Annotated Digital Culture Links: January 15th 2009
Links for January 14th 2009 through January 15th 2009:
- Gurunomics – Crowdsourcing the “Social Media Revolution” Revolution – Gurunomics – the social media revolution (satire) you had to have. I think.
- Turning Down Uploads at Google Video [Official Google Video Blog] – Google finally gets around to the slow, painful, drawn out murder of Google Video (why it’s still active today I have no idea): “In a few months, we will discontinue support for uploads to Google Video. Don’t worry, we’re not removing any content hosted on Google Video — this just means you will no longer be able to upload new content to the service. We’ve always maintained that Google Video’s strength is in the search technology that makes it possible for people to search videos from across the web, regardless of where they may be hosted.

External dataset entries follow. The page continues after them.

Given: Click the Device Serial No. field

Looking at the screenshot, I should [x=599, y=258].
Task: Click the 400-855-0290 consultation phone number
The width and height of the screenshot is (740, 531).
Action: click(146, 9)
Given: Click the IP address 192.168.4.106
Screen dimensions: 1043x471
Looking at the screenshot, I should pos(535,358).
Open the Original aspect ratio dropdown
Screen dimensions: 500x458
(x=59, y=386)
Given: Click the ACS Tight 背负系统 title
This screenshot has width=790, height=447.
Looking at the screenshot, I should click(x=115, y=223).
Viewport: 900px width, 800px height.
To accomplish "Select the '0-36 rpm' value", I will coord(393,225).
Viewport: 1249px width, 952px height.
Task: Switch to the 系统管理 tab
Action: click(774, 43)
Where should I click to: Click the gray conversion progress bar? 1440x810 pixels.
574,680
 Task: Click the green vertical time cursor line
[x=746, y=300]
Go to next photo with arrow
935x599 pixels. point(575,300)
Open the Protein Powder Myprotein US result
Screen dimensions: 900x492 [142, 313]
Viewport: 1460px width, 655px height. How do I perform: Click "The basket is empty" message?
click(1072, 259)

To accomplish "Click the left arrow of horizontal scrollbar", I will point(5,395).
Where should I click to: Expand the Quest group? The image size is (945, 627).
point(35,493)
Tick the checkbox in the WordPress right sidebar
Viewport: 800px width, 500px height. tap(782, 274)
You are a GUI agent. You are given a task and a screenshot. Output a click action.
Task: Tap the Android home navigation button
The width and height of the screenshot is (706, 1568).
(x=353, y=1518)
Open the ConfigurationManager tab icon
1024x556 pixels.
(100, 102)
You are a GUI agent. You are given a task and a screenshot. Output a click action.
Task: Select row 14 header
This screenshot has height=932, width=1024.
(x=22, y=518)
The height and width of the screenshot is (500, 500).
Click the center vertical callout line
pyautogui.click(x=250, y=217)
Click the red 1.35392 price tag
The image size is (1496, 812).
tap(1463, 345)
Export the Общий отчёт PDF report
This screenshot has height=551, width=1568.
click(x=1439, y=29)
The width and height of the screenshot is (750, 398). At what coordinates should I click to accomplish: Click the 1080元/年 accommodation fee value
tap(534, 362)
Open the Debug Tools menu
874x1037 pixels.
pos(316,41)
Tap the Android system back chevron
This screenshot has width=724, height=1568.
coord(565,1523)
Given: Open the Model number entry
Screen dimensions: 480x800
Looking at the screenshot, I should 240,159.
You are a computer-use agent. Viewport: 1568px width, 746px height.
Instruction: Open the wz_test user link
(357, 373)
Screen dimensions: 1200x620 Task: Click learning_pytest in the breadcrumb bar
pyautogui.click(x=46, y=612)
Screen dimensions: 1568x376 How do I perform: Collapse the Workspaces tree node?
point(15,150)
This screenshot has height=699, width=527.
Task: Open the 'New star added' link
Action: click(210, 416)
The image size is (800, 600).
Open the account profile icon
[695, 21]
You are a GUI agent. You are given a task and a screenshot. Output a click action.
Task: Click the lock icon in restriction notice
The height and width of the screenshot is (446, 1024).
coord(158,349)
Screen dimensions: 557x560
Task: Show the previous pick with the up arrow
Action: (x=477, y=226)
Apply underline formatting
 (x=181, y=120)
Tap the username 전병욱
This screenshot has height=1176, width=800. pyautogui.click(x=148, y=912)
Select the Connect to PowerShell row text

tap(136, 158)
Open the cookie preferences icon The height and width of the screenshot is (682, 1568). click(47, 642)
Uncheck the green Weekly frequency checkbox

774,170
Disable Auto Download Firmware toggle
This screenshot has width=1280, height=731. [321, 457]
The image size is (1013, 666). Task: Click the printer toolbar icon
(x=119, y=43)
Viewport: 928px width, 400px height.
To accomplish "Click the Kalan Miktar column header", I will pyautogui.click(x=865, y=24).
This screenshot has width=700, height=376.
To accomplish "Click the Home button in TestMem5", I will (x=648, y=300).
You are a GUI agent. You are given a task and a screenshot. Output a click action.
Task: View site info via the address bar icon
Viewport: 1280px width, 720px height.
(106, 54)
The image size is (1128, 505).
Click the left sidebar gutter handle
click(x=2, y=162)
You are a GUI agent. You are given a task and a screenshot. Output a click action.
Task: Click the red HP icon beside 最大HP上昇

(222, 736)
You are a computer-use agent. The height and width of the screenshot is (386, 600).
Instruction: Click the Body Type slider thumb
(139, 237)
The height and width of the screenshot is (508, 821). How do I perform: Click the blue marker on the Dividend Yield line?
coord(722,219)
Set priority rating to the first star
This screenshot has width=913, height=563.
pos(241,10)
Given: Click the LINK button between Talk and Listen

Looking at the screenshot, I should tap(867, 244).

And this move will enable us to focus on developing these technologies further to the benefit of searchers worldwide.” (They’re also killing Jaiku, apparently.)
- Doctor Who Opening Credits, Firefly Style [YouTube] – When fandoms collide, creativity can result!
- Weak Password Brings ‘Happiness’ to Twitter Hacker [Threat Level from Wired.com] – “An 18-year-old hacker with a history of celebrity pranks has admitted to Monday’s hijacking of multiple high-profile Twitter accounts, including President-Elect Barack Obama’s, and the official feed for Fox News. The hacker, who goes by the handle GMZ, told Threat Level on Tuesday he gained entry to Twitter’s administrative control panel by pointing an automated password-guesser at a popular user’s account. The user turned out to be a member of Twitter’s support staff, who’d chosen the weak password “happiness.” Cracking the site was easy, because Twitter allowed an unlimited number of rapid-fire log-in attempts. “I feel it’s another case of administrators not putting forth effort toward one of the most obvious and overused security flaws,” he wrote in an IM interview. “I’m sure they find it difficult to admit it.””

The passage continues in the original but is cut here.